Money comes in, earnings go down as coronavirus wreaks havoc
THE IMF approved $4.3bn (R72bn) in emergency funding for SA, the largest emergency disbursement for any country yet to assist with fighting the coronavirus pandemic. The funds “support the authorities’ efforts in addressing the challenging health situation and severe economic impact of the Covid-19 shock”, it said.
INFLATION continued to hover close to multiyear lows, despite edging higher in June, Stats SA said. The increase took annual consumer inflation to 2.2%, up from its near 16-year low of 2.1% in May, and the second consecutive month that it has come in below the lower edge of the Reserve Bank’s target range of 3%-6%.
INSURANCE and financial services group Momentum Metropolitan Holdings is due to list on the A2X in August, bringing the number of securities traded there to 38, with a combined market capitalisation of R2.2-trillion.
THE continent’s largest bank by assets expects to post the sharpest decline in earnings in more than a decade as it grapples with the economic fallout of the Covid-19 pandemic that could see earnings halve for the first six months of 2020. Standard Bank announced in a trading update that headline earnings per share could fall between 30% and 50% from the R8.37 it reported for the first six months of 2019.

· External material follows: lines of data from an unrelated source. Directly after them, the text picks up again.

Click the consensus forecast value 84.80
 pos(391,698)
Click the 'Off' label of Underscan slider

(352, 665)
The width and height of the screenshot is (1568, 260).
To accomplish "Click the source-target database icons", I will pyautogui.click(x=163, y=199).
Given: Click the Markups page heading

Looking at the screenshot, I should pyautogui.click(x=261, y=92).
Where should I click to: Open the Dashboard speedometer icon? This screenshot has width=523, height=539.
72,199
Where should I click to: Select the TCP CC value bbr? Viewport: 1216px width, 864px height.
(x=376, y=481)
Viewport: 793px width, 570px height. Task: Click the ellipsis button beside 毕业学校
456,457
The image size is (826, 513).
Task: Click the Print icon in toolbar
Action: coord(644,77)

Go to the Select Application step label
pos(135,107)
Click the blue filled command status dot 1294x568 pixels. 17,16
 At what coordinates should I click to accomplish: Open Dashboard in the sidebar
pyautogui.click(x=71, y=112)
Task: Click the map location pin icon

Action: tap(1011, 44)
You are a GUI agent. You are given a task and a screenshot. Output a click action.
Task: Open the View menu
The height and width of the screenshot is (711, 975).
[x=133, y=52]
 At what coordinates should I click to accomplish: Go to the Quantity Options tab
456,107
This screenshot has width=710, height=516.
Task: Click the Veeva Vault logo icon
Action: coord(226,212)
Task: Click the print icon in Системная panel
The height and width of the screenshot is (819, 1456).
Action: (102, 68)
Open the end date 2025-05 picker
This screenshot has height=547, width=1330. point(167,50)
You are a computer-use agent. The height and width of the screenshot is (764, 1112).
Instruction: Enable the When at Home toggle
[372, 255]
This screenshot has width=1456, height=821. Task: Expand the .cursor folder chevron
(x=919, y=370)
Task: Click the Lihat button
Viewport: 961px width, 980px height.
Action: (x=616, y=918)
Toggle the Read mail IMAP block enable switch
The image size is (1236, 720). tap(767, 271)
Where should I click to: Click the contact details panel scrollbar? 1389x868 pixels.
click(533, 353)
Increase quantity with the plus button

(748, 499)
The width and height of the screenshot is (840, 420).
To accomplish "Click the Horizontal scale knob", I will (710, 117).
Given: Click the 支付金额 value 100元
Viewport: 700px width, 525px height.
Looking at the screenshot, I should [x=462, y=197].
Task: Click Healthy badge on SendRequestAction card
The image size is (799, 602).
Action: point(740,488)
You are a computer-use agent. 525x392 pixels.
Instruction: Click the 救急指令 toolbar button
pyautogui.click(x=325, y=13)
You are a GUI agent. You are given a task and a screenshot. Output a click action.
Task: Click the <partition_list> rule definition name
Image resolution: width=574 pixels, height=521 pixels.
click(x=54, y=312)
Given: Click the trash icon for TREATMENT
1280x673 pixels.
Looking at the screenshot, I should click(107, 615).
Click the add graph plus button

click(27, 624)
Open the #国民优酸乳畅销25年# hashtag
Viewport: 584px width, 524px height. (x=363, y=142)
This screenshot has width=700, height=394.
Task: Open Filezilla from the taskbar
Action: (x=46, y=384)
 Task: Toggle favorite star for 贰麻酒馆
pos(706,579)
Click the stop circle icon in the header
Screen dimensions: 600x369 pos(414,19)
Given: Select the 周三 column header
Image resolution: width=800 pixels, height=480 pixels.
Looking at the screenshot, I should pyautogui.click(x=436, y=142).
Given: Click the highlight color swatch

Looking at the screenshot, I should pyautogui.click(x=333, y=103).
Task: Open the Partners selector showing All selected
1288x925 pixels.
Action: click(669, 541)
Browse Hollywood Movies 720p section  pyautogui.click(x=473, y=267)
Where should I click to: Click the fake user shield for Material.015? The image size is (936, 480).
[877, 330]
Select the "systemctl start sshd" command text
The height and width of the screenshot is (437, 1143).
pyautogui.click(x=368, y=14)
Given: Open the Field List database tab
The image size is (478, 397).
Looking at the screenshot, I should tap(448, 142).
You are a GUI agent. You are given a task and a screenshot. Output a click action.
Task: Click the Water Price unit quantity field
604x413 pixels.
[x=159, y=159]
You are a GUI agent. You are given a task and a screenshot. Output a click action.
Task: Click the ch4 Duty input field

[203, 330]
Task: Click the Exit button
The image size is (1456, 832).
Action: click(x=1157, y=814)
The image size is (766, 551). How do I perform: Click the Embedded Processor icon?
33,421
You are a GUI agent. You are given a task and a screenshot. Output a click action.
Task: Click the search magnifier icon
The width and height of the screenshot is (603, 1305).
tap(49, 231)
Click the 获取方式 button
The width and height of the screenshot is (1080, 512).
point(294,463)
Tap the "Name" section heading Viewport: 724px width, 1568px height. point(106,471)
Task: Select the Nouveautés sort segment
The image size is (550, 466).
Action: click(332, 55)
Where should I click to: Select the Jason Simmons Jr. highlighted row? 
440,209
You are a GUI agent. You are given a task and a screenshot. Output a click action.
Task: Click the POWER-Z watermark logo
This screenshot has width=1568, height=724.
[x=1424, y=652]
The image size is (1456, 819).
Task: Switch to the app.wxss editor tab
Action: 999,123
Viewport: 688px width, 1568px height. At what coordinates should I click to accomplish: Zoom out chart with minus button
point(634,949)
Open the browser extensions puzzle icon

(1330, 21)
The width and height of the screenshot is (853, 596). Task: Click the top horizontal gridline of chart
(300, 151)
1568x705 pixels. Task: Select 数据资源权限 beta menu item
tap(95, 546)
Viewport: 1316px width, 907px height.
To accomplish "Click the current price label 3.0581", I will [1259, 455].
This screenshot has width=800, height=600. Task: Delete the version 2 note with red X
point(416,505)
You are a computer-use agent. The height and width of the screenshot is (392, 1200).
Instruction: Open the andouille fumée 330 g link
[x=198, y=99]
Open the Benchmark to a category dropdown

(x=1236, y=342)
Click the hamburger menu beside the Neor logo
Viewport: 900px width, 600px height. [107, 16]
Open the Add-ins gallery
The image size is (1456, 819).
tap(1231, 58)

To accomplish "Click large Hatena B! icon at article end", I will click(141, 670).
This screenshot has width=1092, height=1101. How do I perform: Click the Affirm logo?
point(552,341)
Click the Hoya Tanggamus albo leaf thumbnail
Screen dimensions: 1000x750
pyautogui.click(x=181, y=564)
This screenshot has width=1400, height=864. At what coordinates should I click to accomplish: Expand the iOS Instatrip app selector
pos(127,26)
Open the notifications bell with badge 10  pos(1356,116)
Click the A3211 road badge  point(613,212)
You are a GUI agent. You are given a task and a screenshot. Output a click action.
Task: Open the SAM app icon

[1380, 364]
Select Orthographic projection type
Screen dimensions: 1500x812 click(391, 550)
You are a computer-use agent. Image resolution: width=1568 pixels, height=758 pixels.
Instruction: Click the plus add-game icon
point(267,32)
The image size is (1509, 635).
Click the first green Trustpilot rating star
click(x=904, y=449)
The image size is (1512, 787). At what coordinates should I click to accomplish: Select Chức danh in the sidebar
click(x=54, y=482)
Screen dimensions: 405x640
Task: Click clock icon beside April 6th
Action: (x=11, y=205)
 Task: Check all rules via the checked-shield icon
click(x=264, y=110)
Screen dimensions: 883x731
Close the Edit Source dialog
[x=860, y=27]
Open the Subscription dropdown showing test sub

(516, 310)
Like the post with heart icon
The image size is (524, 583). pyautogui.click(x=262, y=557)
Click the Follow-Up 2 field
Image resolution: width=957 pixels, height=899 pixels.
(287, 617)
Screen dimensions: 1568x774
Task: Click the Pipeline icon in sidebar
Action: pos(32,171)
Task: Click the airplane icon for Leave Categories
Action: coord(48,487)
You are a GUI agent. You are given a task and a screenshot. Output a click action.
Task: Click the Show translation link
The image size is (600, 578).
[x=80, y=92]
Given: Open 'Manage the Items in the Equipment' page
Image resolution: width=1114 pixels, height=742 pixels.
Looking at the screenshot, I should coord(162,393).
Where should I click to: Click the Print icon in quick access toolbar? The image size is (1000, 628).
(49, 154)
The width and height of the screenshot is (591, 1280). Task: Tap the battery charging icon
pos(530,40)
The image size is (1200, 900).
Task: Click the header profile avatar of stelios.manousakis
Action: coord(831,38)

A measure of take-home pay showed there were double-digit declines in the number of monthly payments made in June. The Bankserv-Africa Take-home Pay Index showed a 20.7% decline in monthly payments from a year before.
SA’S consumers and companies battling the impact of Covid-19 and lockdowns will be hit by an increase in their electricity bills of at least 10% after a court judgment handed down in favour of Eskom in its dispute with the regulator of tariffs.